Le seuil d'âge pour bénéficier de l'exonération des cotisations patronales passe de 70 à 80 ans, entraînant une hausse des coûts pour de nombreux foyers dès juillet 2026. C'est la fin d'une niche qui aidait grandement une partie des seniors. Jusque-là, les plus de 70 ans qui employaient une aide à domicile pouvaient bénéficier d'une exonération de cotisations patronales. Mais l'âge minimum pour bénéficier de ces cotisations a désormais été relevé à 80 ans.
Bien que prévue dans la loi de finances pour 2026, cette disposition a fait l'objet d'un décret publié par le gouvernement le 8 avril dernier. Et bonne nouvelle, si le dispositif a initialement été envisagé comme rétroactif pour le début d'année 2026, « l'exonération reste appliquée pour vos déclarations jusqu'à la période d'emploi du mois de juin 2026 inclus », souligne le site de l'Urssaf.
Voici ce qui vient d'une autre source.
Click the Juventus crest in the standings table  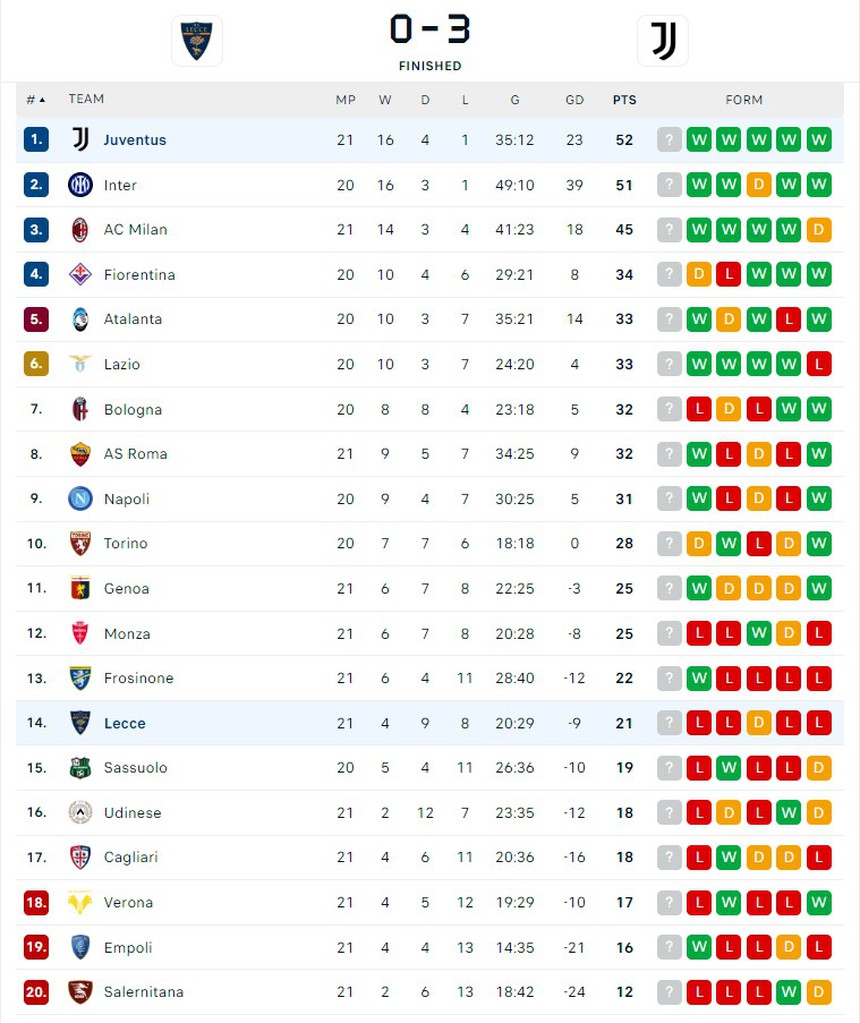point(80,140)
D'après le portail France Emploi Domicile, en effet, « par tolérance, il n'y aura pas de régularisation des cotisations sociales pour la période antérieure à juillet 2026 ».
Autre changement notable : jusque-là, les couples pouvaient bénéficier de cette exonération dès lors qu'un des deux conjoints avait atteint l'âge requis. Désormais, il faudra que les deux soient âgés de 80 ans.
15 % d'augmentation
Pour des milliers d'employeurs à domicile, les dépenses devraient donc augmenter, pour la deuxième moitié de l'année, d'une moyenne de 15 %. Un simulateur en ligne a été mis en place sur le site de l'Urssaf pour estimer le coût de l'emploi d'une aide à domicile. Mais cette niche fiscale devrait toujours fonctionner pour certaines catégories d'employeurs : des exonérations sont en effet prévues pour les « particuliers employeurs en fonction de leur état de santé ou pour les parents d'un enfant en situation de handicap », précise l'Urssaf.
Parmi eux, les personnes touchant l'allocation personnalisée d'autonomie (APA), les personnes touchant la Prestation de compensation du handicap (PCH), les titulaires d'une carte d'invalidité à 80 %, les personnes reconnues en incapacité totale de travailler ou les parents d'un enfant ouvrant droit au complément d'allocation d'éducation de l'enfant handicapé (AEEH).